Selfie postings aren’t limited to teens and young adults. A Google search reveals selfies from popular musicians Justin Bieber and Miley Cyrus to Pope Francis, shown grinning ear to ear with Palm Sunday worshippers at the Vatican, to Pres. Barack Obama taking a selfie with Bill Nye the Science Guy. And of course there’s the tweet by Ellen DeGeneres pictured with several celebrities earlier this spring – the Oscar selfie that was re-tweeted three million times.
There’s even an online calculator that will rate the popularity of your selfie. Check out www.popularity.csail.mit.edu.

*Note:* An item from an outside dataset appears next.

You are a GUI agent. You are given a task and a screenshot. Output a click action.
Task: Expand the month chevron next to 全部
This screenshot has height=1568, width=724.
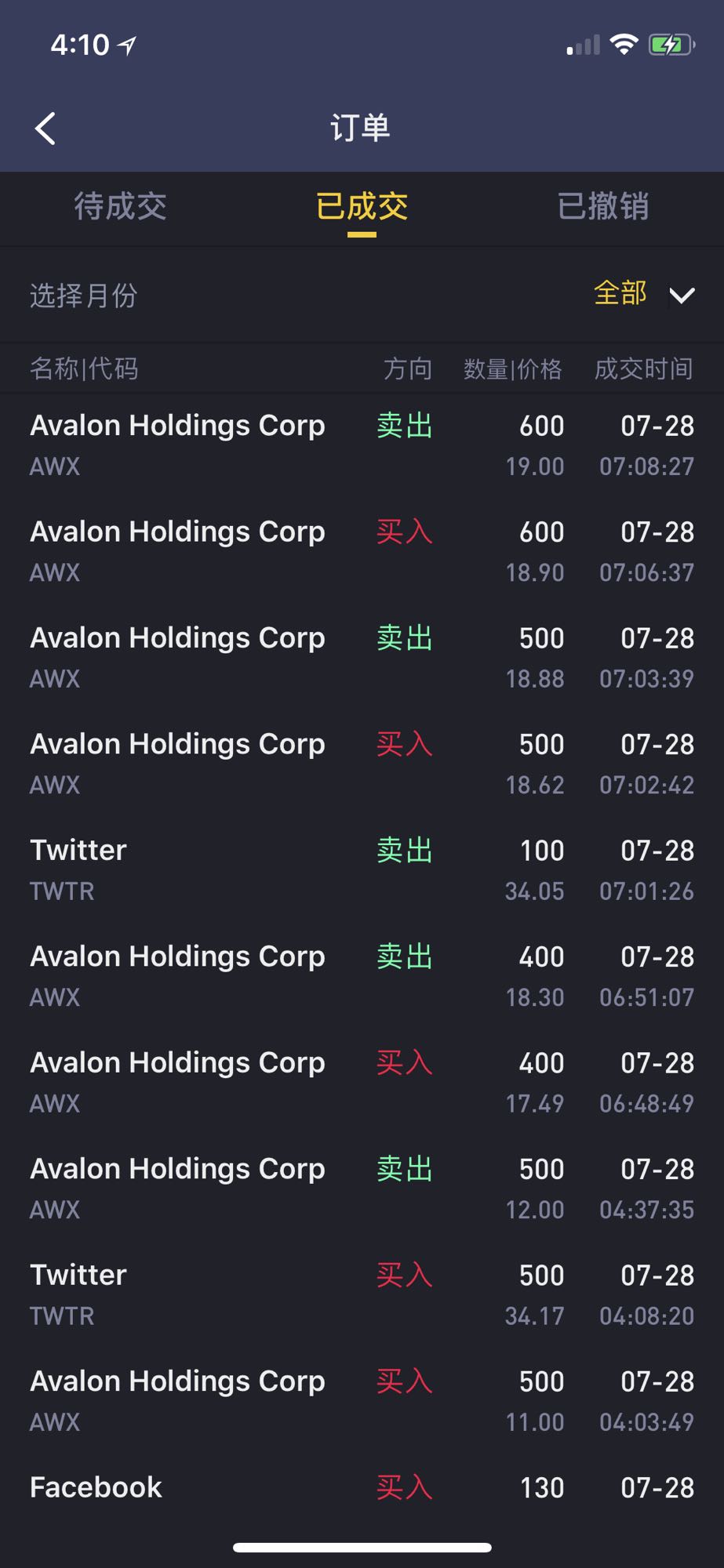point(682,296)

“I know a lot of people are really taking it seriously,” said Dr. Paul Heintz, an industrial organizational psychologist and psychology/human sexuality professor at Edison College in southwestern Ohio. “This is a different media, a technique in order for teenagers especially, to create their self-image.”
Heintz also says that what would be “normal interaction” between a couple of close friends or family members, has become like “walking to the front of the classroom” to ask “How do you like my dress? How do you like my hair? My thought is as long as you don’t take it too seriously, it’s just an expression.”
Fourteen year old Iyanla Mosley is a sophomore at Callaway High School. She said she usually uploads her selfies to Instagram and Snap Chat for others to see, and checks back frequently to see who “liked” them.
“If you’re feeling good…and you think you look good that day, you want to capture that moment because it doesn’t always happen,”Iyanla said.
Her friend, 11 year old Janiyah Lindsey, had a more simple explanation.
“We like seeing ourselves,” she said.
Both girls admit taking at least one selfie a day, if not more.
“When I’m going somewhere, like Atlanta, I’ll take a selfie in the mirror,” said Janiyah.
But LaGrange Police Department Senior Detective, Chris Pritchett, warns folks who take selfies “once you put it out there, it’s out there.”
“Once it’s posted by an electronic device, they lose control of it,” Pritchett said. “It doesn’t matter where you put it….Instagram, Facebook, or just sharing it with a friend, you lose control of it.”
Meaning anyone - anywhere - can see it, including sexual predators.
Detective Pritchett is the head of the Crime and Intelligence Analysis Unit within the LaGrange Police Department. He said people are uploading more contraband, like porn. Selfies that contain nudity fall under that category. But Detective Pritchett said there are ways for people to share their photos, and not break the law.
“Anything with nudity - just don’t do it,” said Detective Pritchett. ” Know who you’re sharing with, know their character. Think what the target audience might be and what they might do with it.”
Detective Pritchett has more tips in his Cyber Safety Class, which is open to the public. It teaches folks Georgia laws regarding the internet, and how to be smarter and safer online.
Iyanla said she’s careful when sharing her photos. She even has the art of taking a selfie down to a science.
“I only take it from the neck up, and only on one side of my face. My good side,” she explained. ” And there has to be a good filter. And you have to hold the phone at just the right angle. Like 70 degrees.”